Materialize, by contrast, has been explicitly designed to preserve the consistency present in your upstream system. Our PostgreSQL source, for example, ensures that transactions committed to PostgreSQL appear atomically in Materialize, even when those transactions span multiple tables. See our "consistency guarantees" docs for some more information [0]. We have some additional features coming down the pipe, too, like allowing you to guarantee that your queries against Materialize reflect the latest data in your upstream sources [1].

[0]: https://materialize.com/docs/unstable/overview/isolation-lev...

[1]: https://github.com/MaterializeInc/materialize/issues/11531

[mozinator]

You can achieve consistency using a transactional outbox and "homegrown" solutions the following way.

Make sure postgresql is configured with `synchronous_commit = remote_apply`

* Create a postgresql logical replication slot which creates a postgresql snapshot in time.

* Start a repeatable read transaction with the snapshot id

* Store all relevant data from the snapshot in sqlite / kv store

* Start listening for WAL changes ( json or protobufs )

* Receive WAL change, mark to postgresql the "write" position of the slot

* Process the data and query all relevant data for materialization from sqlite/kv

* Send data to elasticsearch

* Mark to postgresql the "flush" and "apply" position of the slot

This way you achieve consistency using "homegrown" or Kafka connect possibly too.

[revertts]

Failures while communicating to the external systems (the kv store and elastic in your example) are usually where this falls down. It's easy to build a system that's consistent ~90% of the time, but if you want to build a system where things like failures during snapshot write or failures during export to elastic are handled properly it starts getting complex (you will need to find ways to recover and retract data, or build smarts into the consumer to query around aborts, or find a way to do a 2PC-esque dance with the external system a la Kafka's transaction support, etc.). Getting to full consistency isn't easy.

[mozinator]

This has been my experience too.
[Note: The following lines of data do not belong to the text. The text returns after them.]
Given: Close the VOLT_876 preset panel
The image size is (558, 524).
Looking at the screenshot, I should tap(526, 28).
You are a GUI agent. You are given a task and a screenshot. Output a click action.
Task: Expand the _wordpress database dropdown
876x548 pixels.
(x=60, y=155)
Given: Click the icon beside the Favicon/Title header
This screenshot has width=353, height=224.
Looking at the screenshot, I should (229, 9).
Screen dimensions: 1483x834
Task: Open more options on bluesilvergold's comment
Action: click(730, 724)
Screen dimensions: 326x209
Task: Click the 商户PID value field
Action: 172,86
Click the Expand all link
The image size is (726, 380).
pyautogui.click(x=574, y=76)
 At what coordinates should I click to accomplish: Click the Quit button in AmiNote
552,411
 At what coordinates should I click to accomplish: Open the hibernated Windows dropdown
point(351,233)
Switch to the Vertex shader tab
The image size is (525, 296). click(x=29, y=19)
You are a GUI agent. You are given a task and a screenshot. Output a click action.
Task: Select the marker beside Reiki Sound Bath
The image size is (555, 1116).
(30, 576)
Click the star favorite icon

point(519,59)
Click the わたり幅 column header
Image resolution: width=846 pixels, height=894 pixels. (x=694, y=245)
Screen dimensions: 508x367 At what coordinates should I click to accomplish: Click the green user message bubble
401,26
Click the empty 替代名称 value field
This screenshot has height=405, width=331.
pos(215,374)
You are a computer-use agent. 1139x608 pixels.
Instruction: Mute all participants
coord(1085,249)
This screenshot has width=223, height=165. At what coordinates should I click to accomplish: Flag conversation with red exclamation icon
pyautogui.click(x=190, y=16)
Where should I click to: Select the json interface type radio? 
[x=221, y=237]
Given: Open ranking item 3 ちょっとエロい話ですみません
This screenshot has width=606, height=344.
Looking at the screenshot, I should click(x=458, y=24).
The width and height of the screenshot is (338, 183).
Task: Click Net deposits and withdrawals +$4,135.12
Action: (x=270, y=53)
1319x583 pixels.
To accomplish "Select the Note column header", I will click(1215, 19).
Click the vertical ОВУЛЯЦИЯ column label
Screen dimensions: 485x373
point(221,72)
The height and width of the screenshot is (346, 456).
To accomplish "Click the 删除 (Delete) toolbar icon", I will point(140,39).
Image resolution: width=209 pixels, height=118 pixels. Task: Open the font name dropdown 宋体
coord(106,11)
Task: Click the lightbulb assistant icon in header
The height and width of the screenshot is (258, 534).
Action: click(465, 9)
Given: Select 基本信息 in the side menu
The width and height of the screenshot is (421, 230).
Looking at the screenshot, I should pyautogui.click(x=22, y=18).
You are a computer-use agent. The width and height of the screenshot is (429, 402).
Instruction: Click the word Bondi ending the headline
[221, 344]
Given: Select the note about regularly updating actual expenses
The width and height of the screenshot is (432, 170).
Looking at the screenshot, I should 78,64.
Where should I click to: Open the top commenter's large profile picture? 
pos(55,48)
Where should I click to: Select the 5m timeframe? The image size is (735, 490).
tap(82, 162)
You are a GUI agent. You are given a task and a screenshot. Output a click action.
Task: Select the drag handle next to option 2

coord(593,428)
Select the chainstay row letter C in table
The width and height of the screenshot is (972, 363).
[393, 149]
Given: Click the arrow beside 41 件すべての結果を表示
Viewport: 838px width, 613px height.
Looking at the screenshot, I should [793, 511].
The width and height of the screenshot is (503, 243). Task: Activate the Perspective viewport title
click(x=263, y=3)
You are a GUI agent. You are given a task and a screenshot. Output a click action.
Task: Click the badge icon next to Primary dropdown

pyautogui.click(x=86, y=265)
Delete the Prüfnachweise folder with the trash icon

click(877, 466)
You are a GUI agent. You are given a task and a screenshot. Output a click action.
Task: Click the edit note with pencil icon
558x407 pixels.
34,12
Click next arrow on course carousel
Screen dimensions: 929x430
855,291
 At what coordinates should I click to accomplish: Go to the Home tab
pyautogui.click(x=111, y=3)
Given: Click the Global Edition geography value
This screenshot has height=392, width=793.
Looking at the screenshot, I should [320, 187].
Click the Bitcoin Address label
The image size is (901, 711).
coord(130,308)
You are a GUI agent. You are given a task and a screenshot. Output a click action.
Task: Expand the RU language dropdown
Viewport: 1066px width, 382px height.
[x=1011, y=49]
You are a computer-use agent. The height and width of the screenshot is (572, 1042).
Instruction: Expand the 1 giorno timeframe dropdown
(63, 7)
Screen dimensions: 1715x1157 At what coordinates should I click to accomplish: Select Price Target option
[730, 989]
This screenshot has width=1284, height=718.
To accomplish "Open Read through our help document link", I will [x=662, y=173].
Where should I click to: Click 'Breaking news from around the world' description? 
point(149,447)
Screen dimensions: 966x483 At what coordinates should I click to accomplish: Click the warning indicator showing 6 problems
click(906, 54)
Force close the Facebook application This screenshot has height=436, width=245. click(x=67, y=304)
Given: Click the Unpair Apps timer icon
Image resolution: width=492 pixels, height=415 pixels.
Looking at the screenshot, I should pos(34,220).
Instead of going the logical replication route I tend to leverage the transactional outbox to achieve consistency in the application layer instead.

So when I transact data into tables I immediately fetch the latest outbox id.

And then when query from Elasticsearch I first fetch what the last outbox id of the processed data is.

This way I know if the transaction was already processed into Elasticsearch or not. Repeat. Until outbox id of Elasticsearch is equal or higher than the outbox id of the mutation.

This way I don't have to use logical replication, no k/v store and I can just use a script that fetches and processes the latest outbox changes on a loop.

[mozinator]

Looked in the source of Materialize and it looks like this is exactly what they are doing.

They are using Debezium + Kafka for receiving the WAL changes. And using send the processed WAL offsets back using a Kafka topic to Debezium + Postges. This way they can achieve consistency

[revertts]

It's very hard for Kafka Connect plugins to maintain consistency in all scenarios - both because of the semantics of some upstream databases, and because of the guarantees the connect API itself offers. Hopefully KIP-618 will eliminate more of the edge cases though.